You also have to remember, particularly in the case of Continental, that production is trending strongly upward. This reflects the scale of its acreage in the Bakken and Oklahoma, innovative technology, a sizeable resource base and the aggressive drill program. Continental continues to look interesting from an investment perspective.
TER: How about outside North America? Any companies that could do well based on Far Eastern growth?
PD: CBM Asia Development Corp. (TCF:TSX.V) is an Indonesia-focused coal bed methane (CBM) outfit. The company’s key issue at the moment is to get development activity up and running. Unfortunately, the company has had a major constraint in raising capital and hasn’t been able to undertake the development activity that was expected for this year. It remains to be seen how quickly it can resurrect the situation. That’s really dependent on the company’s ability to renegotiate a joint venture agreement with Exxon Mobil. CBM has indicated that it is attempting to renegotiate certain aspects of the joint venture. There’s been no news on progress but according to the company, an announcement is expected in the near future. If CBM does manage to renegotiate the joint venture so Exxon Mobil carries more of the financing, this would transform the outlook for the company and potentially provide a major boost to the stock.
TER: What about the national oil companies? What are the prospects for those names getting more involved?
PD: The Brazilian government has tried to establish closer control over Petrobras (PBR:NYSE; PETR3:BOVESPA) over the last few years. It has insisted that all the pre-salt development activity be undertaken by Petrobras itself. As a result, it’s become a much more difficult situation for non-Petrobras players to be involved in Brazil. They can participate as investors, but it’s impossible for anyone other than Petrobras to be involved as an operator. You’ve got a tightening of the state’s grip there.

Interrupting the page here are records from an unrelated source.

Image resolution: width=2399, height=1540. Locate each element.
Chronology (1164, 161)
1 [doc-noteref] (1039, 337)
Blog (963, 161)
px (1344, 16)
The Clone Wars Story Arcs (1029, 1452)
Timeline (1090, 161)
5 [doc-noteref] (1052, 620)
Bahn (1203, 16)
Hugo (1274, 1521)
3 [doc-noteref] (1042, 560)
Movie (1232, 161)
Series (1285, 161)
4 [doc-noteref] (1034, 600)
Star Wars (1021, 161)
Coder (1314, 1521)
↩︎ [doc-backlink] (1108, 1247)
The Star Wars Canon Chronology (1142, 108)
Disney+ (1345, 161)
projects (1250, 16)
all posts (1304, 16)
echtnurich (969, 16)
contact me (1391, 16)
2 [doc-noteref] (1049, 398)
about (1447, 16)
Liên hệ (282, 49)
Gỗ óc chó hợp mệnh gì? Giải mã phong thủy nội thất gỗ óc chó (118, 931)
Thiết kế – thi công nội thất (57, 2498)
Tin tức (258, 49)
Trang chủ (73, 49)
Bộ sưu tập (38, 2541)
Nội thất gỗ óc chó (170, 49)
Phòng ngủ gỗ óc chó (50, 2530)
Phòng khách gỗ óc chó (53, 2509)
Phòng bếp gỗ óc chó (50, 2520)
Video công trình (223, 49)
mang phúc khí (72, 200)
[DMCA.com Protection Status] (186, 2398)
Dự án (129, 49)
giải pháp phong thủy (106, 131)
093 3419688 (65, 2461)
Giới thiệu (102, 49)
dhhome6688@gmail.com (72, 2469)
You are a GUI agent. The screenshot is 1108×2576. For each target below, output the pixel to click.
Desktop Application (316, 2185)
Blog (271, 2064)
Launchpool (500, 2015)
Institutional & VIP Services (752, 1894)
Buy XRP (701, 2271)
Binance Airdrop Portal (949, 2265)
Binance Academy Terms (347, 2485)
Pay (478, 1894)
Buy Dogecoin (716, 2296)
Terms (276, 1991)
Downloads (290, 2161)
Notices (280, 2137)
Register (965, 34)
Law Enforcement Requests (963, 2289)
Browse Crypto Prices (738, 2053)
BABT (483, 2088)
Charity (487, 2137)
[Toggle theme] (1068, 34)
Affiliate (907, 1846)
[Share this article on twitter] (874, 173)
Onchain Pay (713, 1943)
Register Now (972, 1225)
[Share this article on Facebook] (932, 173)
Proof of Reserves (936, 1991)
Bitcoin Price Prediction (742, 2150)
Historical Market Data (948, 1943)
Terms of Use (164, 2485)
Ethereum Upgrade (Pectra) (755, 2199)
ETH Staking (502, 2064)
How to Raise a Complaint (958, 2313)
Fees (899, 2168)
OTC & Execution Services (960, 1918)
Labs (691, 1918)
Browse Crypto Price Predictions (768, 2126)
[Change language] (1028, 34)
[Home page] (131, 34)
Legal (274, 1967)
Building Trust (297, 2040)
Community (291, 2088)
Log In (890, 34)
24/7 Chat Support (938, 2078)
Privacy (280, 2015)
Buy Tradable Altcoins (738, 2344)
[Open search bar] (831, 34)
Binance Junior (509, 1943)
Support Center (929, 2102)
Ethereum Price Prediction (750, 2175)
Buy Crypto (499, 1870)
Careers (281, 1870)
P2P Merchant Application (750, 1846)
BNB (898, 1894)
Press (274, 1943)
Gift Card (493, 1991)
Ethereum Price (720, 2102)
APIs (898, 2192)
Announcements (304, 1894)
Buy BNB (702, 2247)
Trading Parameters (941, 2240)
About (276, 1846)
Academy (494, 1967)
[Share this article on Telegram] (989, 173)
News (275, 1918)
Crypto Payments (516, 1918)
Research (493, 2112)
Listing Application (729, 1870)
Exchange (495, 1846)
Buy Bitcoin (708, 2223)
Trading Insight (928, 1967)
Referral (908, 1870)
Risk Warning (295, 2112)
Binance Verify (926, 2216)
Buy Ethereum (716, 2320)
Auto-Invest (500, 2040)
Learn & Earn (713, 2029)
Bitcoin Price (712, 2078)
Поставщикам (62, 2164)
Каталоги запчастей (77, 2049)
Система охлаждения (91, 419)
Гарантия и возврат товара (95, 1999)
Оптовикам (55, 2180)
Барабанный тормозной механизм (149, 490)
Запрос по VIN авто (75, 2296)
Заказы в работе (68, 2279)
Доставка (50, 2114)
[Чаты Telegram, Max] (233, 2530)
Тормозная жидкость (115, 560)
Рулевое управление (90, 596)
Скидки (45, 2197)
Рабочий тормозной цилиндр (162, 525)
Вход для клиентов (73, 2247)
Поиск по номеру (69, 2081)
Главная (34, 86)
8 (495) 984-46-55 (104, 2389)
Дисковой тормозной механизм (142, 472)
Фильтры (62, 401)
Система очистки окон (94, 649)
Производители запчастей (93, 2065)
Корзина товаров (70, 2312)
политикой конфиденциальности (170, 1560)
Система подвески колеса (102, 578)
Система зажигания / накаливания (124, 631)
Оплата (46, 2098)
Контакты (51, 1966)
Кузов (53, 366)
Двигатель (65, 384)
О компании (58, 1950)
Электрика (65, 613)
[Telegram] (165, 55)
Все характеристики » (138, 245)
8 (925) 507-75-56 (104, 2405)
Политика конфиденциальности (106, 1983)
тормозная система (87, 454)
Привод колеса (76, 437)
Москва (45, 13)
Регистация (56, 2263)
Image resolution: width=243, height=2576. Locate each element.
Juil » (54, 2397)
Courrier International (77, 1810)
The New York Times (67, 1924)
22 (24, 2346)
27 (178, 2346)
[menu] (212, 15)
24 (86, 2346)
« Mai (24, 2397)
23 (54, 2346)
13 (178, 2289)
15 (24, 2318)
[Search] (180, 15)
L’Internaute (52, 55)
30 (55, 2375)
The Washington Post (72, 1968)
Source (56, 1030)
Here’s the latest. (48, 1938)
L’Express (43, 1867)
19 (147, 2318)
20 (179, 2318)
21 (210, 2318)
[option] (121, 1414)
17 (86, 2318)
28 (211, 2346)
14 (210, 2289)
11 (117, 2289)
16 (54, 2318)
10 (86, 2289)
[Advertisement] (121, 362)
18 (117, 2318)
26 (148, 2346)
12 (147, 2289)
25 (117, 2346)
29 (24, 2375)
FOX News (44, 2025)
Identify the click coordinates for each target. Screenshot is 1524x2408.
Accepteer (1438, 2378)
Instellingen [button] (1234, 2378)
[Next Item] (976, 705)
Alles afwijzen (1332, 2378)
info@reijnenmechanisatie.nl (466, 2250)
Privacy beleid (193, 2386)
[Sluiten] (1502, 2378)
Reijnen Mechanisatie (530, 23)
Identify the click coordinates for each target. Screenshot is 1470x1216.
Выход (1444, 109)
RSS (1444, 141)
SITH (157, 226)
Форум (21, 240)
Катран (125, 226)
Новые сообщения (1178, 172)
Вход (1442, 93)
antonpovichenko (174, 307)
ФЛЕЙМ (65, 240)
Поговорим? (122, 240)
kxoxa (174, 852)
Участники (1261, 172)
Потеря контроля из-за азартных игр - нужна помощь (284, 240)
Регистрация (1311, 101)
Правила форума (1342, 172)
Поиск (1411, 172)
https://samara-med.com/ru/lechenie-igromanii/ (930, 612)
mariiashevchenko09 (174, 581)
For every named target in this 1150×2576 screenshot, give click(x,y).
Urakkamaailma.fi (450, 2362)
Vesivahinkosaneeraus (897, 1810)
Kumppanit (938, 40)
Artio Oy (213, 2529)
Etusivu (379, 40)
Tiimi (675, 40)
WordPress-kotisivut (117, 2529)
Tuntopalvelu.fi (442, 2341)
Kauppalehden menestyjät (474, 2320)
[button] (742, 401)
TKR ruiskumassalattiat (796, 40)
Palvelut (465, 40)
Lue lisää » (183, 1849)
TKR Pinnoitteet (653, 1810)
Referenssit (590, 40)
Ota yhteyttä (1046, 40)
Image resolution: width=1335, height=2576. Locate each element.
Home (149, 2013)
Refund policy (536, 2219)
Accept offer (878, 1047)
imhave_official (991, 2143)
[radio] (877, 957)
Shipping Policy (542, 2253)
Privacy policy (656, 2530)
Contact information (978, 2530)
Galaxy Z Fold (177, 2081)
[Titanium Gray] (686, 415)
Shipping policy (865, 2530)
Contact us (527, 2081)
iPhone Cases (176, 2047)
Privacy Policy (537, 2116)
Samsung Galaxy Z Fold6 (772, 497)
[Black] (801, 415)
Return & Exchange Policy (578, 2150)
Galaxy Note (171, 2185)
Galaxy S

Whether that will continue is possibly a bit more of an open question now because of very heavy development costs. Hitting 5 million barrels a day (5 MMbbl/d) by 2020 will be a costly task and will require a lot of technical and operational resources. Bringing the production onstream along with expanding the refining infrastructure is placing a huge burden on Petrobras. There is no doubt about the existence of the oil. The problems relate to extraction and logistics given the deepwater location, distance from the coast and the technical challenges of drilling through a very thick layer of salt. I have no doubt Petrobras will succeed in due course, but there are a lot of technical and financial hurdles to be overcome.